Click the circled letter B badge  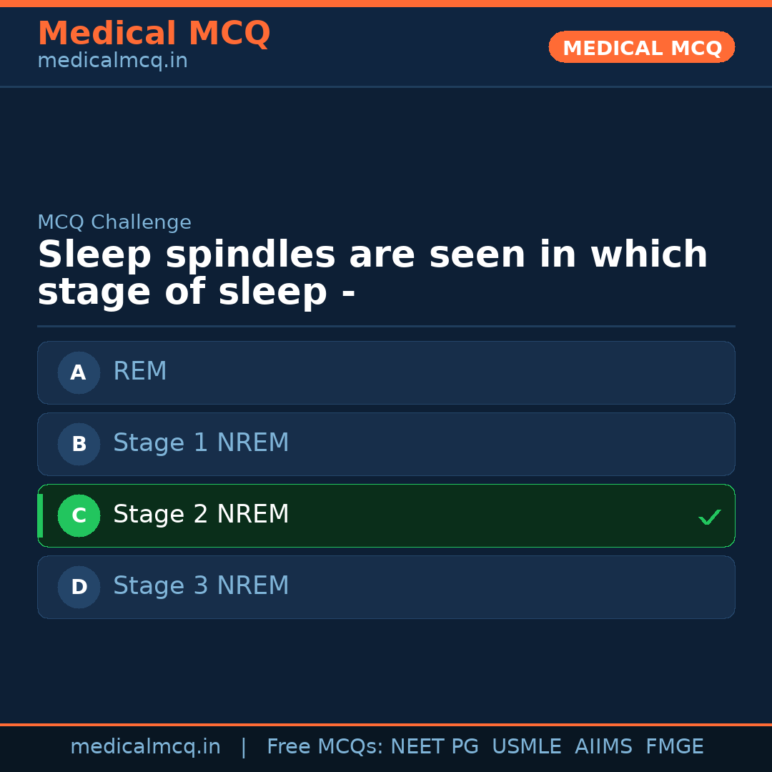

◆ ◆ ◆ ◆ ◆

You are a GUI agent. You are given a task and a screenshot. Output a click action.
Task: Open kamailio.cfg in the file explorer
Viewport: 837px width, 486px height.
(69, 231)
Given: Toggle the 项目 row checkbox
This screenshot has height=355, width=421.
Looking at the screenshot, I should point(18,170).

◆ ◆ ◆ ◆ ◆

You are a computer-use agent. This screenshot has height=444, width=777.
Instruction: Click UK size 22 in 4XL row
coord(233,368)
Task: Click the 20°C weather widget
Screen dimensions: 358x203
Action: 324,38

◆ ◆ ◆ ◆ ◆

Pull out each line from the records above that contains the string "agent". Case counts, so match capitalization precisely.

**Solution for this task:**
You are a GUI agent. You are given a task and a screenshot. Output a click action.
You are a computer-use agent. This screenshot has height=444, width=777.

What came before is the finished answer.